§ PROBLEM DETAILS
With nothing left out, repeat every entry exactly.

Collected data entries:
════════════════
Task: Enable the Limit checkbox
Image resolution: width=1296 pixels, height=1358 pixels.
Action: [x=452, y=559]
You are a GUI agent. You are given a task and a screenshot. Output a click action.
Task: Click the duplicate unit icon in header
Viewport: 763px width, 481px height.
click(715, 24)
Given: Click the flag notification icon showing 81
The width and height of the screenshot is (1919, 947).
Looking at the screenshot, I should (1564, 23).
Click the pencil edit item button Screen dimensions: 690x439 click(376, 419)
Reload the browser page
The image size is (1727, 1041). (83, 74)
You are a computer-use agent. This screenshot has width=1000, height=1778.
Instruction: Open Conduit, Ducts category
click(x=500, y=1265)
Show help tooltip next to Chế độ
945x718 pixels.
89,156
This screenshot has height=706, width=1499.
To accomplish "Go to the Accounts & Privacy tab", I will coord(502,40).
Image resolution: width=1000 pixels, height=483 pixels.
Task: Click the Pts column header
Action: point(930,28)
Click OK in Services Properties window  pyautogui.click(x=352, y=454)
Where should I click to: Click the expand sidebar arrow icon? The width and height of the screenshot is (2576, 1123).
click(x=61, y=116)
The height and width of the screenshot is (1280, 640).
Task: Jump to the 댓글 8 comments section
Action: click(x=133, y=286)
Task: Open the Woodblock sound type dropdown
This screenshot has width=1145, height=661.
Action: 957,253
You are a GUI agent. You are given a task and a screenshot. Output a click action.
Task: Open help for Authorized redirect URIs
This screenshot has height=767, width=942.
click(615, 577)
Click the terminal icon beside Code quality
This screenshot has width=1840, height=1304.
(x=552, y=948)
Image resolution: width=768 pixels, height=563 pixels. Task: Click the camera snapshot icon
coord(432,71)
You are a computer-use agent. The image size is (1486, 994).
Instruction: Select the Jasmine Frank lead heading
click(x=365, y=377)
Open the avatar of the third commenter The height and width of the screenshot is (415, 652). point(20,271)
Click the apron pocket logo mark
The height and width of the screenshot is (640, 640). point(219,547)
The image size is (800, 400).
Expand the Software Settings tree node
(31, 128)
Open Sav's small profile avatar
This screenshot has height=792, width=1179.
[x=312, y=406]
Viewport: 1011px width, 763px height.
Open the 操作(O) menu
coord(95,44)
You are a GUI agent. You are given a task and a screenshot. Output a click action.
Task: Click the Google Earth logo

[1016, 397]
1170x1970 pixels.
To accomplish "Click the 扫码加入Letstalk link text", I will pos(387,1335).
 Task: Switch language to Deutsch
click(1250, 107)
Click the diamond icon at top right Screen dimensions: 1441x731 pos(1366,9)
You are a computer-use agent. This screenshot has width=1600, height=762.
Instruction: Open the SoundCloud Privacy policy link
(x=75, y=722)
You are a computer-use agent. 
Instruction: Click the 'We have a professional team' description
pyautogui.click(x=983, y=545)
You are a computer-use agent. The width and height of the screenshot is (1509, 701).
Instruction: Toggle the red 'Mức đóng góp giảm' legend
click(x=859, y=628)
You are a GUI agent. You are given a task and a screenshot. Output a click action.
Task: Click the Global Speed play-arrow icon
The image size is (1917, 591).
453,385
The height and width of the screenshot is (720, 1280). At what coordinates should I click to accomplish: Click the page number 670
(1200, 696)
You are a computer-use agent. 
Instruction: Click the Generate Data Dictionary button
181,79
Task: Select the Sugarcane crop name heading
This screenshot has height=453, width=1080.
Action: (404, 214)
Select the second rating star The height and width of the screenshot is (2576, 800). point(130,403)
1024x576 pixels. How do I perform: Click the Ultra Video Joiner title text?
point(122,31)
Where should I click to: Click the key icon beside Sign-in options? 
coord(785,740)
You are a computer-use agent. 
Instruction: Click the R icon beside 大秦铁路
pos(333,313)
════════════════
§ FINISHED TASK
Task: Enable the Limit checkbox
Image resolution: width=1296 pixels, height=1358 pixels.
Action: [x=452, y=559]
You are a GUI agent. You are given a task and a screenshot. Output a click action.
Task: Click the duplicate unit icon in header
Viewport: 763px width, 481px height.
click(715, 24)
Given: Click the flag notification icon showing 81
The width and height of the screenshot is (1919, 947).
Looking at the screenshot, I should (1564, 23).
Click the pencil edit item button Screen dimensions: 690x439 click(376, 419)
Reload the browser page
The image size is (1727, 1041). (83, 74)
You are a computer-use agent. This screenshot has width=1000, height=1778.
Instruction: Open Conduit, Ducts category
click(x=500, y=1265)
Show help tooltip next to Chế độ
945x718 pixels.
89,156
This screenshot has height=706, width=1499.
To accomplish "Go to the Accounts & Privacy tab", I will coord(502,40).
Image resolution: width=1000 pixels, height=483 pixels.
Task: Click the Pts column header
Action: point(930,28)
Click OK in Services Properties window  pyautogui.click(x=352, y=454)
Where should I click to: Click the expand sidebar arrow icon? The width and height of the screenshot is (2576, 1123).
click(x=61, y=116)
The height and width of the screenshot is (1280, 640).
Task: Jump to the 댓글 8 comments section
Action: click(x=133, y=286)
Task: Open the Woodblock sound type dropdown
This screenshot has width=1145, height=661.
Action: 957,253
You are a GUI agent. You are given a task and a screenshot. Output a click action.
Task: Open help for Authorized redirect URIs
This screenshot has height=767, width=942.
click(615, 577)
Click the terminal icon beside Code quality
This screenshot has width=1840, height=1304.
(x=552, y=948)
Image resolution: width=768 pixels, height=563 pixels. Task: Click the camera snapshot icon
coord(432,71)
You are a computer-use agent. The image size is (1486, 994).
Instruction: Select the Jasmine Frank lead heading
click(x=365, y=377)
Open the avatar of the third commenter The height and width of the screenshot is (415, 652). point(20,271)
Click the apron pocket logo mark
The height and width of the screenshot is (640, 640). point(219,547)
The image size is (800, 400).
Expand the Software Settings tree node
(31, 128)
Open Sav's small profile avatar
This screenshot has height=792, width=1179.
[x=312, y=406]
Viewport: 1011px width, 763px height.
Open the 操作(O) menu
coord(95,44)
You are a GUI agent. You are given a task and a screenshot. Output a click action.
Task: Click the Google Earth logo

[1016, 397]
1170x1970 pixels.
To accomplish "Click the 扫码加入Letstalk link text", I will pos(387,1335).
 Task: Switch language to Deutsch
click(1250, 107)
Click the diamond icon at top right Screen dimensions: 1441x731 pos(1366,9)
You are a computer-use agent. This screenshot has width=1600, height=762.
Instruction: Open the SoundCloud Privacy policy link
(x=75, y=722)
You are a computer-use agent. 
Instruction: Click the 'We have a professional team' description
pyautogui.click(x=983, y=545)
You are a computer-use agent. The width and height of the screenshot is (1509, 701).
Instruction: Toggle the red 'Mức đóng góp giảm' legend
click(x=859, y=628)
You are a GUI agent. You are given a task and a screenshot. Output a click action.
Task: Click the Global Speed play-arrow icon
The image size is (1917, 591).
453,385
The height and width of the screenshot is (720, 1280). At what coordinates should I click to accomplish: Click the page number 670
(1200, 696)
You are a computer-use agent. 
Instruction: Click the Generate Data Dictionary button
181,79
Task: Select the Sugarcane crop name heading
This screenshot has height=453, width=1080.
Action: (404, 214)
Select the second rating star The height and width of the screenshot is (2576, 800). point(130,403)
1024x576 pixels. How do I perform: Click the Ultra Video Joiner title text?
point(122,31)
Where should I click to: Click the key icon beside Sign-in options? 
coord(785,740)
You are a computer-use agent. 
Instruction: Click the R icon beside 大秦铁路
pos(333,313)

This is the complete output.